The club’s willingness to offer two years seems contradictory to the low arbitration bid, for one implies the Rangers want him and the other, not so much. It’s as if they are pushing Strome out the door with one hand while using the other to try and reel him in. Again, though, the dollar amount attached to the two-year offer is unknown.
So of course is the impact the pandemic will have on the next offseason, when Strome would be on the market off a one-year deal. Perhaps it would be wise for him to take somewhat less than he feels he has earned on a two-year contract rather than risk becoming the 2021 version of Granlund, Haula or Michael Hoffman, to cite prime properties under pre-pandemic conditions who have yet to be signed as free agents.

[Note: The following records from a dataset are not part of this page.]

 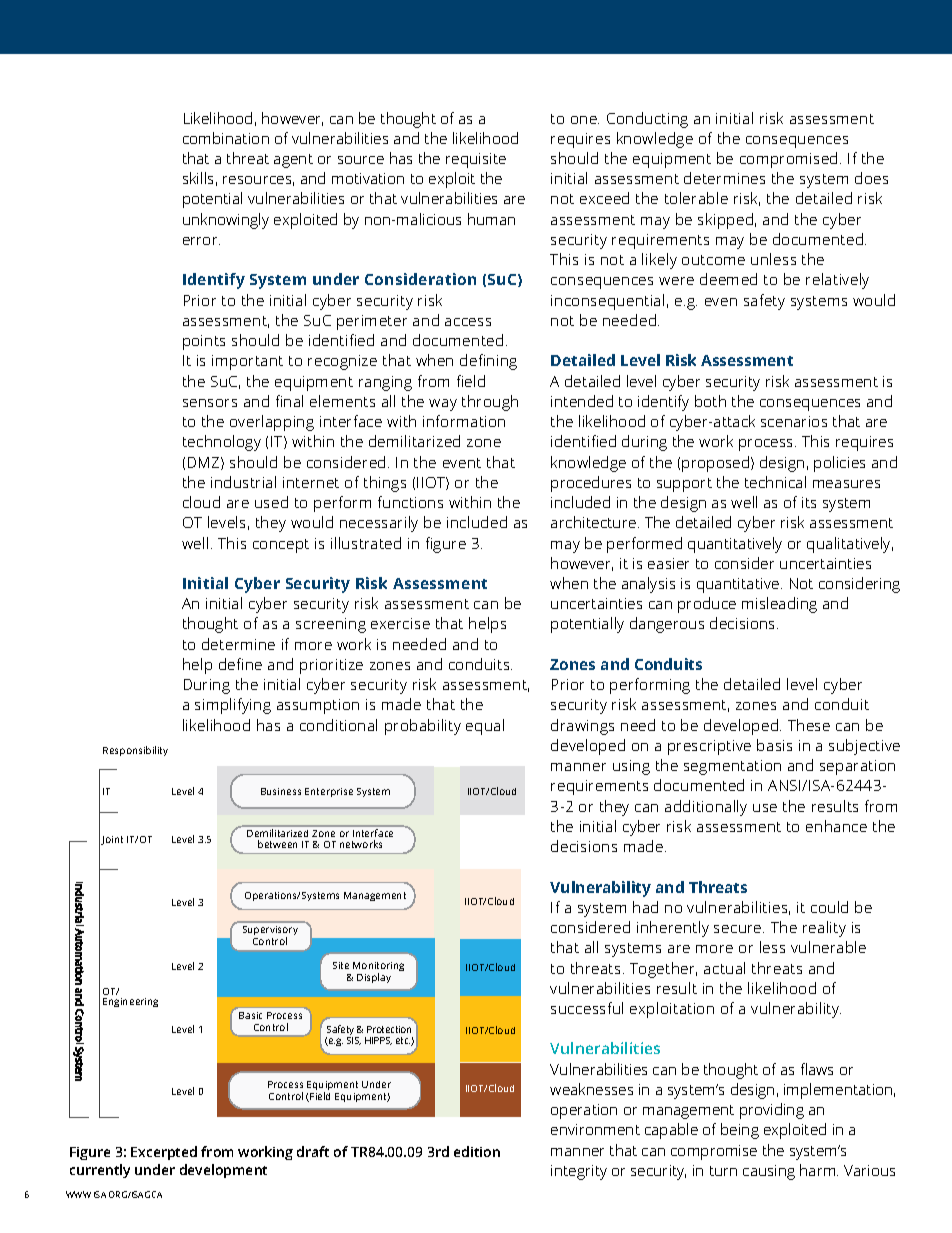 What do you see at coordinates (400, 623) in the screenshot?
I see `exercise` at bounding box center [400, 623].
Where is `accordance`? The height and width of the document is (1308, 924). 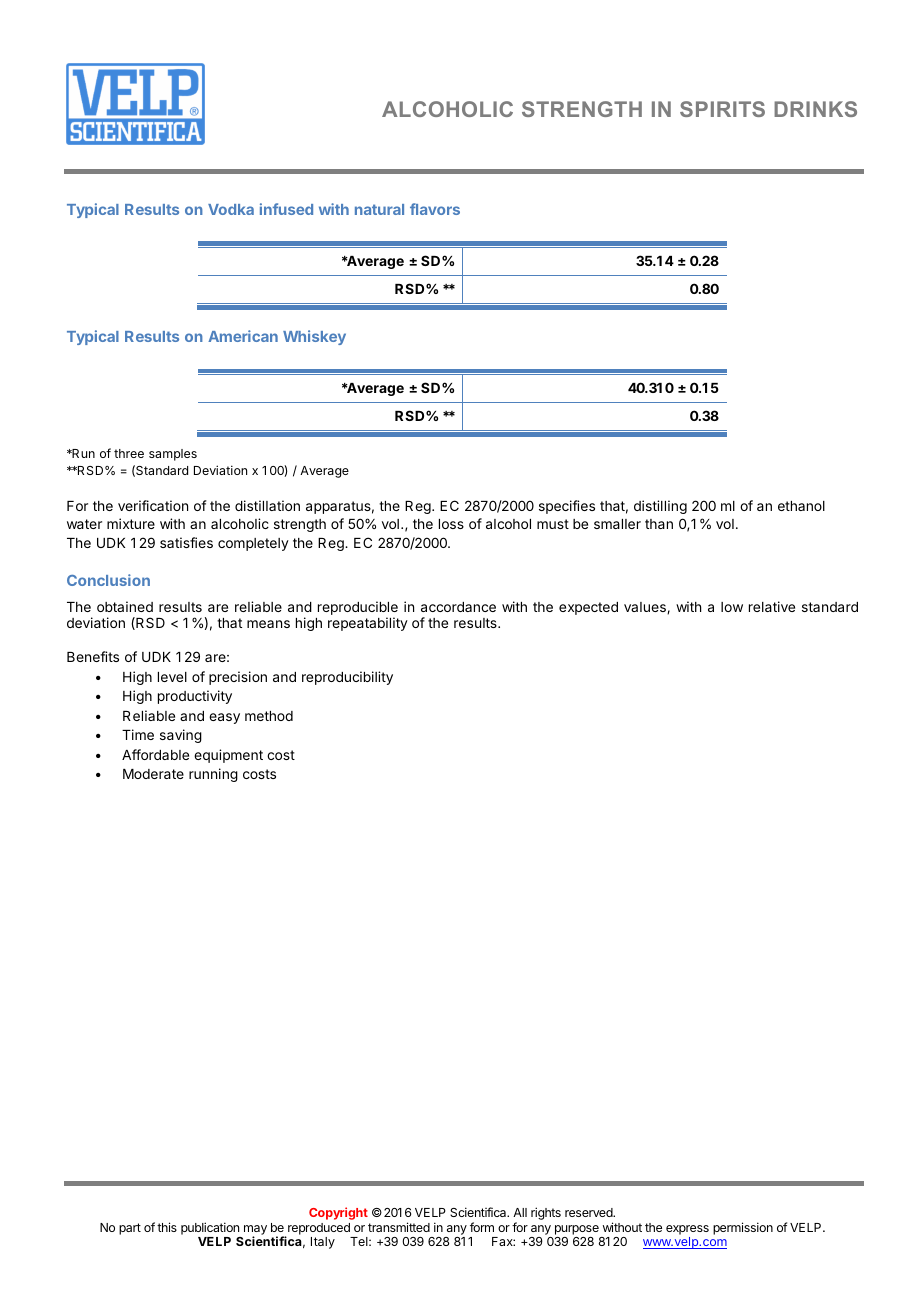
accordance is located at coordinates (458, 607).
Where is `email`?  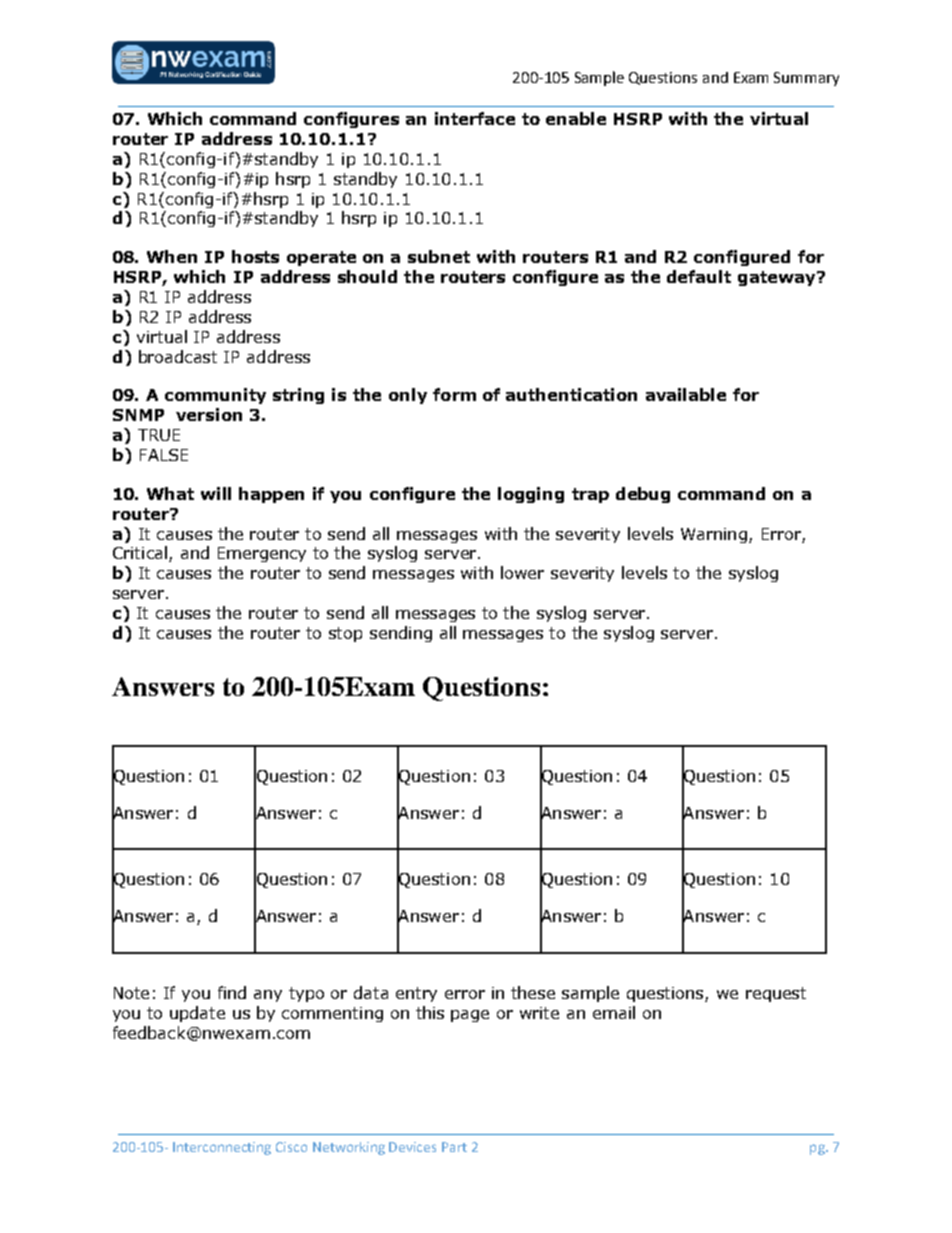
email is located at coordinates (614, 1012).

With or without Strome, the Blueshirts would be wise to see whether Filip Chytil can handle the responsibility of playing with Panarin. We are, after all, talking about the long run here. But the ongoing presence of Strome both creates a safety net for the team and coach David Quinn while maintaining the option of a reprise of the Panarin-Strome partnership.
Panarin has had success with centers Artem Anisimov, Alexander Wenneberg and Pierre-Luc Dubois, so the Russian Rockette can obviously adapt. But we don’t know how it would go with Granlund or Haula, we don’t know if Brassard could handle second-line minutes, we don’t know whether Chytil is ready for the responsibility. We do know that Panarin can produce with Strome. That’s why the low bid number is somewhat strange.
The Blueshirts have just under $9.092 million of space heading into Thursday’s scheduled hearing with Strome and Friday’s with Brendan Lemieux. That accounts for 10 forwards (including Kevin Rooney and Brett Howden, not including Phil DiGiuseppe), six defensemen and two goaltenders.
Maybe the sides will settle between now and Thursday. Maybe the award will be under the walkaway threshold. Maybe the Rangers won’t walk away, regardless. Maybe they will and Strome will flee. Or maybe he’ll find the NHL world outside New York is not greener.